> [DATA RECORDS]:

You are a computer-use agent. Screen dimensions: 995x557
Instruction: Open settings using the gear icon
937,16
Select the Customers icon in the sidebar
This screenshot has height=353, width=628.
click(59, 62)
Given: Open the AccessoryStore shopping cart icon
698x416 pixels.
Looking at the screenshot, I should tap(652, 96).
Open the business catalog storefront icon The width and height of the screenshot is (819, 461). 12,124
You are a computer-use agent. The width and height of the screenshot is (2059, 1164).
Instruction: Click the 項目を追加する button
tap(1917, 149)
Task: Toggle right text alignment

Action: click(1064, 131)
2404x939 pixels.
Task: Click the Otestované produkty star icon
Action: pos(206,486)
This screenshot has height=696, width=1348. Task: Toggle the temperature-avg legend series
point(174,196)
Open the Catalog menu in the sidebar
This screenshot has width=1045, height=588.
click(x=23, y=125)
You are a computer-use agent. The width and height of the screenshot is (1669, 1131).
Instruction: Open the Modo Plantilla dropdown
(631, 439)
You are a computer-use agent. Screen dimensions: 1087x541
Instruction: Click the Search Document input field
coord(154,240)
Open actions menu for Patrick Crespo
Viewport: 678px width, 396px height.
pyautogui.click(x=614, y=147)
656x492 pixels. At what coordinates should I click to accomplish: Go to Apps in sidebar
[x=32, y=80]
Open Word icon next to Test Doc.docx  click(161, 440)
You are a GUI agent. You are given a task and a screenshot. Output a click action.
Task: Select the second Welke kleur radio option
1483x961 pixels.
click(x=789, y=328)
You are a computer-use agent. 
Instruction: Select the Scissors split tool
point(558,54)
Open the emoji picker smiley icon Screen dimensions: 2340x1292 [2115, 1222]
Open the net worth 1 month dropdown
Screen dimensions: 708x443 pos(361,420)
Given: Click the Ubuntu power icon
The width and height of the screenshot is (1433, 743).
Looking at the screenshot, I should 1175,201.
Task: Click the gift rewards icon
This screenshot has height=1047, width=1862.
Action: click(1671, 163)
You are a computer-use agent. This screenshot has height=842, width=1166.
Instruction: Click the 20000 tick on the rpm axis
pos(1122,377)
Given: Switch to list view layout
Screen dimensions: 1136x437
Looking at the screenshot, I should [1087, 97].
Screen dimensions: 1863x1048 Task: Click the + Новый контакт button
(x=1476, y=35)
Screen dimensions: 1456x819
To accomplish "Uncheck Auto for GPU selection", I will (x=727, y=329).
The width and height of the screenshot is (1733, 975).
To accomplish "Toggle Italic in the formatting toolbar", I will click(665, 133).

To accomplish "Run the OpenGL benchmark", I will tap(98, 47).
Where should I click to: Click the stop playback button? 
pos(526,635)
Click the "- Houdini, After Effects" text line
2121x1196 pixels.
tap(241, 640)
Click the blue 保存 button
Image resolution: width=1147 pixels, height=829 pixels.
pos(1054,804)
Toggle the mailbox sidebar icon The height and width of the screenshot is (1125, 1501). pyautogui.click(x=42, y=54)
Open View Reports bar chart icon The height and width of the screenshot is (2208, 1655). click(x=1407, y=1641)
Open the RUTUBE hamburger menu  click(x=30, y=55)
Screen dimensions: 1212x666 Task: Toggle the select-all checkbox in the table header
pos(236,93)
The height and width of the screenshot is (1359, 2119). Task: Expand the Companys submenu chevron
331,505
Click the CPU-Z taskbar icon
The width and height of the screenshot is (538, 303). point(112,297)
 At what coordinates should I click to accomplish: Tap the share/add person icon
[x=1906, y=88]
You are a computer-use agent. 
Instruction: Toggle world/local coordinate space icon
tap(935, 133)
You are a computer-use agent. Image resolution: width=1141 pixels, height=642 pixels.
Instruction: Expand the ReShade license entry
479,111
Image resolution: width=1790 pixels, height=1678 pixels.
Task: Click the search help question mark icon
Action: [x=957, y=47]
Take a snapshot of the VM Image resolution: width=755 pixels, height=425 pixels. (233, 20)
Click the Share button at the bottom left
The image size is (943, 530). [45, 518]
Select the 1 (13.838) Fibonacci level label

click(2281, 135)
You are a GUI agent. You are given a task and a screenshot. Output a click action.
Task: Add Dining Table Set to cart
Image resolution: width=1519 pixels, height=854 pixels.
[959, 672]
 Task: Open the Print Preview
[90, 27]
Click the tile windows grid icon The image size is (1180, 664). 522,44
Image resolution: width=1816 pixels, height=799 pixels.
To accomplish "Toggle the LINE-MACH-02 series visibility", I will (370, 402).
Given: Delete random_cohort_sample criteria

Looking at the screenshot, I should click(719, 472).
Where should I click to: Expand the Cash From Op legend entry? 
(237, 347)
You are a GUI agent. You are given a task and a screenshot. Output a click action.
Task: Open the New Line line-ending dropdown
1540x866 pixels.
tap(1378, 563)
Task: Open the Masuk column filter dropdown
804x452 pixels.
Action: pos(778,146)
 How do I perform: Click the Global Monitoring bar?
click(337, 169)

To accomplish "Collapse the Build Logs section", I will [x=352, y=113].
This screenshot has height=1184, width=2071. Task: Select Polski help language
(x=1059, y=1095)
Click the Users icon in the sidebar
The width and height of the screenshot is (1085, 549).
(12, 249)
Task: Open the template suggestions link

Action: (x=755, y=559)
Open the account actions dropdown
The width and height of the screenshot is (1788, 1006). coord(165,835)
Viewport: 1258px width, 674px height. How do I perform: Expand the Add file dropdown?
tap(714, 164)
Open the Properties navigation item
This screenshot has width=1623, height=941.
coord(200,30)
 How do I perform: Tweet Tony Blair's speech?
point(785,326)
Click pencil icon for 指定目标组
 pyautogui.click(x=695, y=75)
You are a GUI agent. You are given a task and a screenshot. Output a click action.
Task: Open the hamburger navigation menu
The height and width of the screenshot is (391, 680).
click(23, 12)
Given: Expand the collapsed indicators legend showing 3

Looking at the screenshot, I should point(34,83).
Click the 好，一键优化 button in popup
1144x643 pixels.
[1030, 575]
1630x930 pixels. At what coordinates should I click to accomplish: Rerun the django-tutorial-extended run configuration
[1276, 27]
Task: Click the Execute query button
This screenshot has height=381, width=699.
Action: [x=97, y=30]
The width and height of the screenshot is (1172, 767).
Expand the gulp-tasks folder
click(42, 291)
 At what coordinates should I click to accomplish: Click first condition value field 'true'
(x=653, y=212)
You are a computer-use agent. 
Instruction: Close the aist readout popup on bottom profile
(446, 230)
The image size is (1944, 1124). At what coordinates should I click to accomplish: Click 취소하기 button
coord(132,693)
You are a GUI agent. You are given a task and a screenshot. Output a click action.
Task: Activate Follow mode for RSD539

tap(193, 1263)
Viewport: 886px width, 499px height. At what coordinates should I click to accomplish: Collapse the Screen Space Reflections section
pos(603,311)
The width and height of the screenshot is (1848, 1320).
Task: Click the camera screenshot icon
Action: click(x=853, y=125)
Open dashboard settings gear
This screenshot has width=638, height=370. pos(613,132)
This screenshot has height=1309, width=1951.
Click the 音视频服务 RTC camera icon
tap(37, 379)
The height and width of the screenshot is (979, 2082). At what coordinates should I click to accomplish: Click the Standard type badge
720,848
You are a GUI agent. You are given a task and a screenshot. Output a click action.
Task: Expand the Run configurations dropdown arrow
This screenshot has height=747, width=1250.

> [WORK REQUIRED]:
Output the lines above verbatim and in full.

> [ANSWER]:
You are a computer-use agent. Screen dimensions: 995x557
Instruction: Open settings using the gear icon
937,16
Select the Customers icon in the sidebar
This screenshot has height=353, width=628.
click(59, 62)
Given: Open the AccessoryStore shopping cart icon
698x416 pixels.
Looking at the screenshot, I should tap(652, 96).
Open the business catalog storefront icon The width and height of the screenshot is (819, 461). 12,124
You are a computer-use agent. The width and height of the screenshot is (2059, 1164).
Instruction: Click the 項目を追加する button
tap(1917, 149)
Task: Toggle right text alignment

Action: click(1064, 131)
2404x939 pixels.
Task: Click the Otestované produkty star icon
Action: pos(206,486)
This screenshot has height=696, width=1348. Task: Toggle the temperature-avg legend series
point(174,196)
Open the Catalog menu in the sidebar
This screenshot has width=1045, height=588.
click(x=23, y=125)
You are a computer-use agent. The width and height of the screenshot is (1669, 1131).
Instruction: Open the Modo Plantilla dropdown
(631, 439)
You are a computer-use agent. Screen dimensions: 1087x541
Instruction: Click the Search Document input field
coord(154,240)
Open actions menu for Patrick Crespo
Viewport: 678px width, 396px height.
pyautogui.click(x=614, y=147)
656x492 pixels. At what coordinates should I click to accomplish: Go to Apps in sidebar
[x=32, y=80]
Open Word icon next to Test Doc.docx  click(161, 440)
You are a GUI agent. You are given a task and a screenshot. Output a click action.
Task: Select the second Welke kleur radio option
1483x961 pixels.
click(x=789, y=328)
You are a computer-use agent. 
Instruction: Select the Scissors split tool
point(558,54)
Open the emoji picker smiley icon Screen dimensions: 2340x1292 [2115, 1222]
Open the net worth 1 month dropdown
Screen dimensions: 708x443 pos(361,420)
Given: Click the Ubuntu power icon
The width and height of the screenshot is (1433, 743).
Looking at the screenshot, I should 1175,201.
Task: Click the gift rewards icon
This screenshot has height=1047, width=1862.
Action: click(1671, 163)
You are a computer-use agent. This screenshot has height=842, width=1166.
Instruction: Click the 20000 tick on the rpm axis
pos(1122,377)
Given: Switch to list view layout
Screen dimensions: 1136x437
Looking at the screenshot, I should [1087, 97].
Screen dimensions: 1863x1048 Task: Click the + Новый контакт button
(x=1476, y=35)
Screen dimensions: 1456x819
To accomplish "Uncheck Auto for GPU selection", I will (x=727, y=329).
The width and height of the screenshot is (1733, 975).
To accomplish "Toggle Italic in the formatting toolbar", I will click(665, 133).

To accomplish "Run the OpenGL benchmark", I will tap(98, 47).
Where should I click to: Click the stop playback button? 
pos(526,635)
Click the "- Houdini, After Effects" text line
2121x1196 pixels.
tap(241, 640)
Click the blue 保存 button
Image resolution: width=1147 pixels, height=829 pixels.
pos(1054,804)
Toggle the mailbox sidebar icon The height and width of the screenshot is (1125, 1501). pyautogui.click(x=42, y=54)
Open View Reports bar chart icon The height and width of the screenshot is (2208, 1655). click(x=1407, y=1641)
Open the RUTUBE hamburger menu  click(x=30, y=55)
Screen dimensions: 1212x666 Task: Toggle the select-all checkbox in the table header
pos(236,93)
The height and width of the screenshot is (1359, 2119). Task: Expand the Companys submenu chevron
331,505
Click the CPU-Z taskbar icon
The width and height of the screenshot is (538, 303). point(112,297)
 At what coordinates should I click to accomplish: Tap the share/add person icon
[x=1906, y=88]
You are a computer-use agent. 
Instruction: Toggle world/local coordinate space icon
tap(935, 133)
You are a computer-use agent. Image resolution: width=1141 pixels, height=642 pixels.
Instruction: Expand the ReShade license entry
479,111
Image resolution: width=1790 pixels, height=1678 pixels.
Task: Click the search help question mark icon
Action: [x=957, y=47]
Take a snapshot of the VM Image resolution: width=755 pixels, height=425 pixels. (233, 20)
Click the Share button at the bottom left
The image size is (943, 530). [45, 518]
Select the 1 (13.838) Fibonacci level label

click(2281, 135)
You are a GUI agent. You are given a task and a screenshot. Output a click action.
Task: Add Dining Table Set to cart
Image resolution: width=1519 pixels, height=854 pixels.
[959, 672]
 Task: Open the Print Preview
[90, 27]
Click the tile windows grid icon The image size is (1180, 664). 522,44
Image resolution: width=1816 pixels, height=799 pixels.
To accomplish "Toggle the LINE-MACH-02 series visibility", I will (370, 402).
Given: Delete random_cohort_sample criteria

Looking at the screenshot, I should click(719, 472).
Where should I click to: Expand the Cash From Op legend entry? 
(237, 347)
You are a GUI agent. You are given a task and a screenshot. Output a click action.
Task: Open the New Line line-ending dropdown
1540x866 pixels.
tap(1378, 563)
Task: Open the Masuk column filter dropdown
804x452 pixels.
Action: pos(778,146)
 How do I perform: Click the Global Monitoring bar?
click(337, 169)

To accomplish "Collapse the Build Logs section", I will [x=352, y=113].
This screenshot has height=1184, width=2071. Task: Select Polski help language
(x=1059, y=1095)
Click the Users icon in the sidebar
The width and height of the screenshot is (1085, 549).
(12, 249)
Task: Open the template suggestions link

Action: (x=755, y=559)
Open the account actions dropdown
The width and height of the screenshot is (1788, 1006). coord(165,835)
Viewport: 1258px width, 674px height. How do I perform: Expand the Add file dropdown?
tap(714, 164)
Open the Properties navigation item
This screenshot has width=1623, height=941.
coord(200,30)
 How do I perform: Tweet Tony Blair's speech?
point(785,326)
Click pencil icon for 指定目标组
 pyautogui.click(x=695, y=75)
You are a GUI agent. You are given a task and a screenshot. Output a click action.
Task: Open the hamburger navigation menu
The height and width of the screenshot is (391, 680).
click(23, 12)
Given: Expand the collapsed indicators legend showing 3

Looking at the screenshot, I should point(34,83).
Click the 好，一键优化 button in popup
1144x643 pixels.
[1030, 575]
1630x930 pixels. At what coordinates should I click to accomplish: Rerun the django-tutorial-extended run configuration
[1276, 27]
Task: Click the Execute query button
This screenshot has height=381, width=699.
Action: [x=97, y=30]
The width and height of the screenshot is (1172, 767).
Expand the gulp-tasks folder
click(42, 291)
 At what coordinates should I click to accomplish: Click first condition value field 'true'
(x=653, y=212)
You are a computer-use agent. 
Instruction: Close the aist readout popup on bottom profile
(446, 230)
The image size is (1944, 1124). At what coordinates should I click to accomplish: Click 취소하기 button
coord(132,693)
You are a GUI agent. You are given a task and a screenshot. Output a click action.
Task: Activate Follow mode for RSD539

tap(193, 1263)
Viewport: 886px width, 499px height. At what coordinates should I click to accomplish: Collapse the Screen Space Reflections section
pos(603,311)
The width and height of the screenshot is (1848, 1320).
Task: Click the camera screenshot icon
Action: click(x=853, y=125)
Open dashboard settings gear
This screenshot has width=638, height=370. pos(613,132)
This screenshot has height=1309, width=1951.
Click the 音视频服务 RTC camera icon
tap(37, 379)
The height and width of the screenshot is (979, 2082). At what coordinates should I click to accomplish: Click the Standard type badge
720,848
You are a GUI agent. You are given a task and a screenshot. Output a click action.
Task: Expand the Run configurations dropdown arrow
This screenshot has height=747, width=1250.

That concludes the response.